Every entry that follows should be output again, word for word.

* * * * * * * * *

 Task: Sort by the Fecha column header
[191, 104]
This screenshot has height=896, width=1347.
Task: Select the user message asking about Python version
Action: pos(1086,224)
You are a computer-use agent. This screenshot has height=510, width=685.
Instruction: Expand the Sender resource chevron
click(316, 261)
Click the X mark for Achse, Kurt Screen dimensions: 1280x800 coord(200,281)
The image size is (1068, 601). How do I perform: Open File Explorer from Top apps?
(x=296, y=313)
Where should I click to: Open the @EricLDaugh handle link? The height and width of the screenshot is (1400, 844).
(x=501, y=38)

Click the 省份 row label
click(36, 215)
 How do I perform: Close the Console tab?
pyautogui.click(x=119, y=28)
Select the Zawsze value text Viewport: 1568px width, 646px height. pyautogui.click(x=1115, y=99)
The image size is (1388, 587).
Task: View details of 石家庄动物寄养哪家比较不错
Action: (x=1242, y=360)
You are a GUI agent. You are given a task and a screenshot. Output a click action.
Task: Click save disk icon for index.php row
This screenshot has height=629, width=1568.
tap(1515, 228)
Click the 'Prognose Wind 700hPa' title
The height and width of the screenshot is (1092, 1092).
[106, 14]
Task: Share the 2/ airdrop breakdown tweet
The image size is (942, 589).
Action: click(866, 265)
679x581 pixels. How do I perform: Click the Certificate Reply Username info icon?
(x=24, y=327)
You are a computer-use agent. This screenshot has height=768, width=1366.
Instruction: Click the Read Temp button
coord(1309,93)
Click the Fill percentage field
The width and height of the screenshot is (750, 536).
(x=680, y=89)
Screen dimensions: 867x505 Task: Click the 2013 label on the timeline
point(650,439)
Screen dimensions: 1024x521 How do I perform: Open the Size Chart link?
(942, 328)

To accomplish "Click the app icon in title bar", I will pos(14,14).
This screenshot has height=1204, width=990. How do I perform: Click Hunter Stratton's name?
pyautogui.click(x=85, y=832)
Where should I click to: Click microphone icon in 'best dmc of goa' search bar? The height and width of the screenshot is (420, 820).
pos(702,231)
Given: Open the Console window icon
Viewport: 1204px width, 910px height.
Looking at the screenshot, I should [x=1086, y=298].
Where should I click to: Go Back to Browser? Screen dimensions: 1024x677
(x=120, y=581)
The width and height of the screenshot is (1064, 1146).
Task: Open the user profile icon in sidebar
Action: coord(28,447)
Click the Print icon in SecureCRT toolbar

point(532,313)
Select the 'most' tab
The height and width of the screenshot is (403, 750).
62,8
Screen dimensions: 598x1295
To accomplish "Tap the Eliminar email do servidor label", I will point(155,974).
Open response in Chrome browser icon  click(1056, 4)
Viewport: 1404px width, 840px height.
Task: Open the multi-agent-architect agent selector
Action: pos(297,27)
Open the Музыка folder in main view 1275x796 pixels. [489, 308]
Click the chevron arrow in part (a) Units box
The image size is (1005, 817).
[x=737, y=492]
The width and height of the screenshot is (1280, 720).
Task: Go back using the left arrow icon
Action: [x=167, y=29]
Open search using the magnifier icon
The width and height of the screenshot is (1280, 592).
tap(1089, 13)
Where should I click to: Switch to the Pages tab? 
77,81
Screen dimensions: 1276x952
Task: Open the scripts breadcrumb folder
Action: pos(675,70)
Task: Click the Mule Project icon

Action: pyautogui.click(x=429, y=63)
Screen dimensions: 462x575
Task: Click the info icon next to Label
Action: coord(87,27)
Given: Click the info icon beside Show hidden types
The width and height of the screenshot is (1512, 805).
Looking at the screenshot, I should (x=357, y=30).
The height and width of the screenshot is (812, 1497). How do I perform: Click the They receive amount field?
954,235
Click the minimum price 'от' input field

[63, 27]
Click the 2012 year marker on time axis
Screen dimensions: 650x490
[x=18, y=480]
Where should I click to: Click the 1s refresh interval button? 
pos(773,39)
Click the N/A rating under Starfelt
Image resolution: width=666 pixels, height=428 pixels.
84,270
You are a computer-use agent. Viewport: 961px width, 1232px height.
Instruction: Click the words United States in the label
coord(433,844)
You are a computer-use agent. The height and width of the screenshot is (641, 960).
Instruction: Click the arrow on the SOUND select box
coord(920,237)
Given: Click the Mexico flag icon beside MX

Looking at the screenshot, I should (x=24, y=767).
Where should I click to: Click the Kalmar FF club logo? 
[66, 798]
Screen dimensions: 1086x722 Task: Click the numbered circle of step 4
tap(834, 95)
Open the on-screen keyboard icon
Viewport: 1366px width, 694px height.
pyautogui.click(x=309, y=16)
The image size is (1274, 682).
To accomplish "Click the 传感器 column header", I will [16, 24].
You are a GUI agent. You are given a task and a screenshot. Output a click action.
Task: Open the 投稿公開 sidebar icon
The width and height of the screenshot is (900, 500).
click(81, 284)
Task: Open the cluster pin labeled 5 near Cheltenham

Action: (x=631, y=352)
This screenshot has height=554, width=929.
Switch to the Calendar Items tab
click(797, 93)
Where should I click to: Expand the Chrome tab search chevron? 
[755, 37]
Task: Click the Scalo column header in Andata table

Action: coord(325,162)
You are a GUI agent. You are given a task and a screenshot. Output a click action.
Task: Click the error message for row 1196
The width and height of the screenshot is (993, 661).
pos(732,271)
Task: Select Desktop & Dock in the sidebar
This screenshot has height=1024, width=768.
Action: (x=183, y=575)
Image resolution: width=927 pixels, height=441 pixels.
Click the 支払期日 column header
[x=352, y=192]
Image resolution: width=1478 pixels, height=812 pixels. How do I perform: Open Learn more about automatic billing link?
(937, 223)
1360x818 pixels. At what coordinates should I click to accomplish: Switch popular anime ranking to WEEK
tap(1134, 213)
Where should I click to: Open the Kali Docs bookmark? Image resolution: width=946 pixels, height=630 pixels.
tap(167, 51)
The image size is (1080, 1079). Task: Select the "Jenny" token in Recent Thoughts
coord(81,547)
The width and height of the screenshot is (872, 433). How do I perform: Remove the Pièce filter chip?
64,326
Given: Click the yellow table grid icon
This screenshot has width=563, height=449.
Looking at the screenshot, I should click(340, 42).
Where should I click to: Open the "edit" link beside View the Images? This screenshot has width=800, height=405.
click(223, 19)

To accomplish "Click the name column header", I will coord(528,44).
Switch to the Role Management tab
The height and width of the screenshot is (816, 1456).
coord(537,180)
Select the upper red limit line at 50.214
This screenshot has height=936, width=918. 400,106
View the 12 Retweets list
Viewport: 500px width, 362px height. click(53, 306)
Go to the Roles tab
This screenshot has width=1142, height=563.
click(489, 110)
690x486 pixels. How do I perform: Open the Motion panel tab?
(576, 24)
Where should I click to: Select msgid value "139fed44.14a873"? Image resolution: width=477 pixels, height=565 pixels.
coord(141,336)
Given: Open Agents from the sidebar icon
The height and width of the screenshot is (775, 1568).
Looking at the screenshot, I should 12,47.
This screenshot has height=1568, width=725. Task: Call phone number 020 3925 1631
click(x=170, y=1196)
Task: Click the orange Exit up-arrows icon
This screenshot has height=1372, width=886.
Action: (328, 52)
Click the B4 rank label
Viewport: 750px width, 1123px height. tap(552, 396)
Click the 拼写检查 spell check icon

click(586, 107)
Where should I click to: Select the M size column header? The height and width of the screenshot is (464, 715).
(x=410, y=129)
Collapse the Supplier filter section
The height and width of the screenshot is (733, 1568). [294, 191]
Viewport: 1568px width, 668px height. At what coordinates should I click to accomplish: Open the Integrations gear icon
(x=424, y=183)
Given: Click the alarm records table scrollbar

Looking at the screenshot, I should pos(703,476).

* * * * * * * * *

_Task output_:
 Task: Sort by the Fecha column header
[191, 104]
This screenshot has height=896, width=1347.
Task: Select the user message asking about Python version
Action: pos(1086,224)
You are a computer-use agent. This screenshot has height=510, width=685.
Instruction: Expand the Sender resource chevron
click(316, 261)
Click the X mark for Achse, Kurt Screen dimensions: 1280x800 coord(200,281)
The image size is (1068, 601). How do I perform: Open File Explorer from Top apps?
(x=296, y=313)
Where should I click to: Open the @EricLDaugh handle link? The height and width of the screenshot is (1400, 844).
(x=501, y=38)

Click the 省份 row label
click(36, 215)
 How do I perform: Close the Console tab?
pyautogui.click(x=119, y=28)
Select the Zawsze value text Viewport: 1568px width, 646px height. pyautogui.click(x=1115, y=99)
The image size is (1388, 587).
Task: View details of 石家庄动物寄养哪家比较不错
Action: (x=1242, y=360)
You are a GUI agent. You are given a task and a screenshot. Output a click action.
Task: Click save disk icon for index.php row
This screenshot has height=629, width=1568.
tap(1515, 228)
Click the 'Prognose Wind 700hPa' title
The height and width of the screenshot is (1092, 1092).
[106, 14]
Task: Share the 2/ airdrop breakdown tweet
The image size is (942, 589).
Action: click(866, 265)
679x581 pixels. How do I perform: Click the Certificate Reply Username info icon?
(x=24, y=327)
You are a computer-use agent. This screenshot has height=768, width=1366.
Instruction: Click the Read Temp button
coord(1309,93)
Click the Fill percentage field
The width and height of the screenshot is (750, 536).
(x=680, y=89)
Screen dimensions: 867x505 Task: Click the 2013 label on the timeline
point(650,439)
Screen dimensions: 1024x521 How do I perform: Open the Size Chart link?
(942, 328)

To accomplish "Click the app icon in title bar", I will pos(14,14).
This screenshot has height=1204, width=990. How do I perform: Click Hunter Stratton's name?
pyautogui.click(x=85, y=832)
Where should I click to: Click microphone icon in 'best dmc of goa' search bar? The height and width of the screenshot is (420, 820).
pos(702,231)
Given: Open the Console window icon
Viewport: 1204px width, 910px height.
Looking at the screenshot, I should [x=1086, y=298].
Where should I click to: Go Back to Browser? Screen dimensions: 1024x677
(x=120, y=581)
The width and height of the screenshot is (1064, 1146).
Task: Open the user profile icon in sidebar
Action: coord(28,447)
Click the Print icon in SecureCRT toolbar

point(532,313)
Select the 'most' tab
The height and width of the screenshot is (403, 750).
62,8
Screen dimensions: 598x1295
To accomplish "Tap the Eliminar email do servidor label", I will point(155,974).
Open response in Chrome browser icon  click(1056, 4)
Viewport: 1404px width, 840px height.
Task: Open the multi-agent-architect agent selector
Action: pos(297,27)
Open the Музыка folder in main view 1275x796 pixels. [489, 308]
Click the chevron arrow in part (a) Units box
The image size is (1005, 817).
[x=737, y=492]
The width and height of the screenshot is (1280, 720).
Task: Go back using the left arrow icon
Action: [x=167, y=29]
Open search using the magnifier icon
The width and height of the screenshot is (1280, 592).
tap(1089, 13)
Where should I click to: Switch to the Pages tab? 
77,81
Screen dimensions: 1276x952
Task: Open the scripts breadcrumb folder
Action: pos(675,70)
Task: Click the Mule Project icon

Action: pyautogui.click(x=429, y=63)
Screen dimensions: 462x575
Task: Click the info icon next to Label
Action: coord(87,27)
Given: Click the info icon beside Show hidden types
The width and height of the screenshot is (1512, 805).
Looking at the screenshot, I should (x=357, y=30).
The height and width of the screenshot is (812, 1497). How do I perform: Click the They receive amount field?
954,235
Click the minimum price 'от' input field

[63, 27]
Click the 2012 year marker on time axis
Screen dimensions: 650x490
[x=18, y=480]
Where should I click to: Click the 1s refresh interval button? 
pos(773,39)
Click the N/A rating under Starfelt
Image resolution: width=666 pixels, height=428 pixels.
84,270
You are a computer-use agent. Viewport: 961px width, 1232px height.
Instruction: Click the words United States in the label
coord(433,844)
You are a computer-use agent. The height and width of the screenshot is (641, 960).
Instruction: Click the arrow on the SOUND select box
coord(920,237)
Given: Click the Mexico flag icon beside MX

Looking at the screenshot, I should (x=24, y=767).
Where should I click to: Click the Kalmar FF club logo? 
[66, 798]
Screen dimensions: 1086x722 Task: Click the numbered circle of step 4
tap(834, 95)
Open the on-screen keyboard icon
Viewport: 1366px width, 694px height.
pyautogui.click(x=309, y=16)
The image size is (1274, 682).
To accomplish "Click the 传感器 column header", I will [16, 24].
You are a GUI agent. You are given a task and a screenshot. Output a click action.
Task: Open the 投稿公開 sidebar icon
The width and height of the screenshot is (900, 500).
click(81, 284)
Task: Open the cluster pin labeled 5 near Cheltenham

Action: (x=631, y=352)
This screenshot has height=554, width=929.
Switch to the Calendar Items tab
click(797, 93)
Where should I click to: Expand the Chrome tab search chevron? 
[755, 37]
Task: Click the Scalo column header in Andata table

Action: coord(325,162)
You are a GUI agent. You are given a task and a screenshot. Output a click action.
Task: Click the error message for row 1196
The width and height of the screenshot is (993, 661).
pos(732,271)
Task: Select Desktop & Dock in the sidebar
This screenshot has height=1024, width=768.
Action: (x=183, y=575)
Image resolution: width=927 pixels, height=441 pixels.
Click the 支払期日 column header
[x=352, y=192]
Image resolution: width=1478 pixels, height=812 pixels. How do I perform: Open Learn more about automatic billing link?
(937, 223)
1360x818 pixels. At what coordinates should I click to accomplish: Switch popular anime ranking to WEEK
tap(1134, 213)
Where should I click to: Open the Kali Docs bookmark? Image resolution: width=946 pixels, height=630 pixels.
tap(167, 51)
The image size is (1080, 1079). Task: Select the "Jenny" token in Recent Thoughts
coord(81,547)
The width and height of the screenshot is (872, 433). How do I perform: Remove the Pièce filter chip?
64,326
Given: Click the yellow table grid icon
This screenshot has width=563, height=449.
Looking at the screenshot, I should click(340, 42).
Where should I click to: Open the "edit" link beside View the Images? This screenshot has width=800, height=405.
click(223, 19)

To accomplish "Click the name column header", I will coord(528,44).
Switch to the Role Management tab
The height and width of the screenshot is (816, 1456).
coord(537,180)
Select the upper red limit line at 50.214
This screenshot has height=936, width=918. 400,106
View the 12 Retweets list
Viewport: 500px width, 362px height. click(53, 306)
Go to the Roles tab
This screenshot has width=1142, height=563.
click(489, 110)
690x486 pixels. How do I perform: Open the Motion panel tab?
(576, 24)
Where should I click to: Select msgid value "139fed44.14a873"? Image resolution: width=477 pixels, height=565 pixels.
coord(141,336)
Given: Open Agents from the sidebar icon
The height and width of the screenshot is (775, 1568).
Looking at the screenshot, I should 12,47.
This screenshot has height=1568, width=725. Task: Call phone number 020 3925 1631
click(x=170, y=1196)
Task: Click the orange Exit up-arrows icon
This screenshot has height=1372, width=886.
Action: (328, 52)
Click the B4 rank label
Viewport: 750px width, 1123px height. tap(552, 396)
Click the 拼写检查 spell check icon

click(586, 107)
Where should I click to: Select the M size column header? The height and width of the screenshot is (464, 715).
(x=410, y=129)
Collapse the Supplier filter section
The height and width of the screenshot is (733, 1568). [294, 191]
Viewport: 1568px width, 668px height. At what coordinates should I click to accomplish: Open the Integrations gear icon
(x=424, y=183)
Given: Click the alarm records table scrollbar

Looking at the screenshot, I should pos(703,476).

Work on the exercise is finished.